__Problem details__
Copy all of the data that follows without altering a word.

::: The data

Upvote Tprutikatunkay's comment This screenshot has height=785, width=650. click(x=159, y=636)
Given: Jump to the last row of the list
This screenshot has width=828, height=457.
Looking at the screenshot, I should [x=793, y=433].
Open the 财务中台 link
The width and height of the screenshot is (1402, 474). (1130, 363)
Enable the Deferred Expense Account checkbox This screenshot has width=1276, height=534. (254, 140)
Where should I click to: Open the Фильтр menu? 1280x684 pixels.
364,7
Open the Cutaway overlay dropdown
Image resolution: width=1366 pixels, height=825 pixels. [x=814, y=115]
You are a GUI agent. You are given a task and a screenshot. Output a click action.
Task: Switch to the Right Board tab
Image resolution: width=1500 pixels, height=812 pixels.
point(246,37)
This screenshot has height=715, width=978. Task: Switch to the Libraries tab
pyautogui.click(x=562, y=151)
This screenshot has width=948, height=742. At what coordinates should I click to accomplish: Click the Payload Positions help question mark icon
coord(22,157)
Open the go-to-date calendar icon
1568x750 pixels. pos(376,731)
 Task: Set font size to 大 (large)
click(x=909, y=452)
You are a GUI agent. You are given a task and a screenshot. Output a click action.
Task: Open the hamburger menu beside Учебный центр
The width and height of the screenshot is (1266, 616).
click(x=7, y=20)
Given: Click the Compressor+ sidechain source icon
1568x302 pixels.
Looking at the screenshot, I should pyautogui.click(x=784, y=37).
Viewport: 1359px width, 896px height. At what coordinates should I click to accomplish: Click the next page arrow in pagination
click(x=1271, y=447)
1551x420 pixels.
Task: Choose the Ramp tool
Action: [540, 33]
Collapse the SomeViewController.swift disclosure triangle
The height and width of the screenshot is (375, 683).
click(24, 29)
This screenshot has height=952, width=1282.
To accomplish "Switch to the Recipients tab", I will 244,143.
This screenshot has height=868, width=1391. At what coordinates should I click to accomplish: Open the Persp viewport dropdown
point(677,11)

::::::

__Task solution__
Upvote Tprutikatunkay's comment This screenshot has height=785, width=650. click(x=159, y=636)
Given: Jump to the last row of the list
This screenshot has width=828, height=457.
Looking at the screenshot, I should [x=793, y=433].
Open the 财务中台 link
The width and height of the screenshot is (1402, 474). (1130, 363)
Enable the Deferred Expense Account checkbox This screenshot has width=1276, height=534. (254, 140)
Where should I click to: Open the Фильтр menu? 1280x684 pixels.
364,7
Open the Cutaway overlay dropdown
Image resolution: width=1366 pixels, height=825 pixels. [x=814, y=115]
You are a GUI agent. You are given a task and a screenshot. Output a click action.
Task: Switch to the Right Board tab
Image resolution: width=1500 pixels, height=812 pixels.
point(246,37)
This screenshot has height=715, width=978. Task: Switch to the Libraries tab
pyautogui.click(x=562, y=151)
This screenshot has width=948, height=742. At what coordinates should I click to accomplish: Click the Payload Positions help question mark icon
coord(22,157)
Open the go-to-date calendar icon
1568x750 pixels. pos(376,731)
 Task: Set font size to 大 (large)
click(x=909, y=452)
You are a GUI agent. You are given a task and a screenshot. Output a click action.
Task: Open the hamburger menu beside Учебный центр
The width and height of the screenshot is (1266, 616).
click(x=7, y=20)
Given: Click the Compressor+ sidechain source icon
1568x302 pixels.
Looking at the screenshot, I should pyautogui.click(x=784, y=37).
Viewport: 1359px width, 896px height. At what coordinates should I click to accomplish: Click the next page arrow in pagination
click(x=1271, y=447)
1551x420 pixels.
Task: Choose the Ramp tool
Action: [540, 33]
Collapse the SomeViewController.swift disclosure triangle
The height and width of the screenshot is (375, 683).
click(24, 29)
This screenshot has height=952, width=1282.
To accomplish "Switch to the Recipients tab", I will 244,143.
This screenshot has height=868, width=1391. At what coordinates should I click to accomplish: Open the Persp viewport dropdown
point(677,11)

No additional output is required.